How is unicode represented internally in Python?

How is Unicode string literally represented in Python's memory?

For example I could visualize 'abc' as its equivalent ASCII bytes in Memory. Integer could be thought of as the 2's compliment representation. However u'\u2049', even though is represented in UTF-8 as '\xe2\x81\x89' - 3 bytes long, how do I visualize the literal u'\u2049' codepoint in the memory?

Is there a specific way it is stored in memory? Does Python 2 and Python 3 treat it differently?

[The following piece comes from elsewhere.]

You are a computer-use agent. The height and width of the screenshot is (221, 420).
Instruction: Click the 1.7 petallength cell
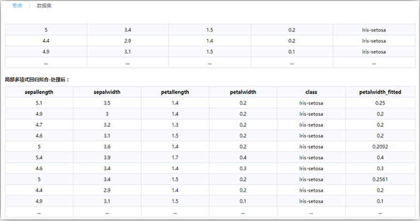(x=175, y=158)
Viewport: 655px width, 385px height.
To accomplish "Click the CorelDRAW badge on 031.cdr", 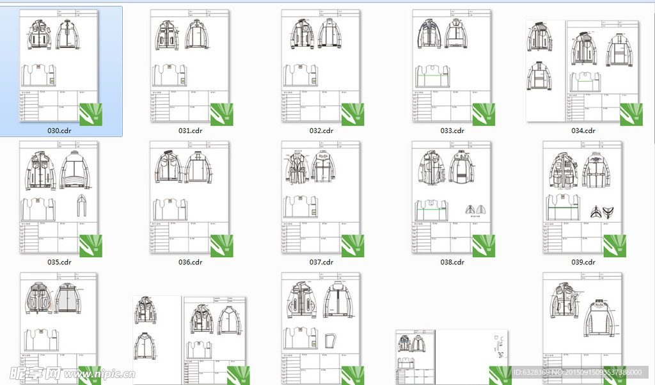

Few related questions for anyone curious :

1) How are these strings represented internally in Python interpreter ? I don't understand

2) What is internal representation of string in Python 3.x


Solution 1:

I'm assuming you want to know about CPython, the standard implementation. Python 2 and Python 3.0-3.2 use either UCS2* or UCS4 for Unicode characters, meaning it'll either use 2 bytes or 4 bytes for each character. Which one is picked is a compile-time option.

\u2049 is then represented as either \x49\x20 or \x20\x49 or \x49\x20\x00\x00 or \x00\x00\x20\x49 depending on the native byte order of your system and if UCS2 or UCS4 was picked. ASCII characters in a unicode string still use 2 or 4 bytes per character too.

Python 3.3 switched to a new internal representation, using the most compact form needed to represent all characters in a string. Either 1 byte, 2 bytes or 4 bytes are picked. ASCII and Latin-1 text uses just 1 byte per character, the rest of the BMP characters require 2 bytes and after that 4 bytes is used.

See PEP-393: Flexible String Representation for the full low-down on these representations.


* Technically speaking the UCS-2 build uses UTF-16, as non-BMP characters use UTF-16 surrogates to encode to 4 bytes (2 UTF-16 characters) each. However, Python documentation still refers to this as UCS2.

This does lead to unexpected behaviour such as the len() on non-BMP unicode strings being longer than the number of characters contained.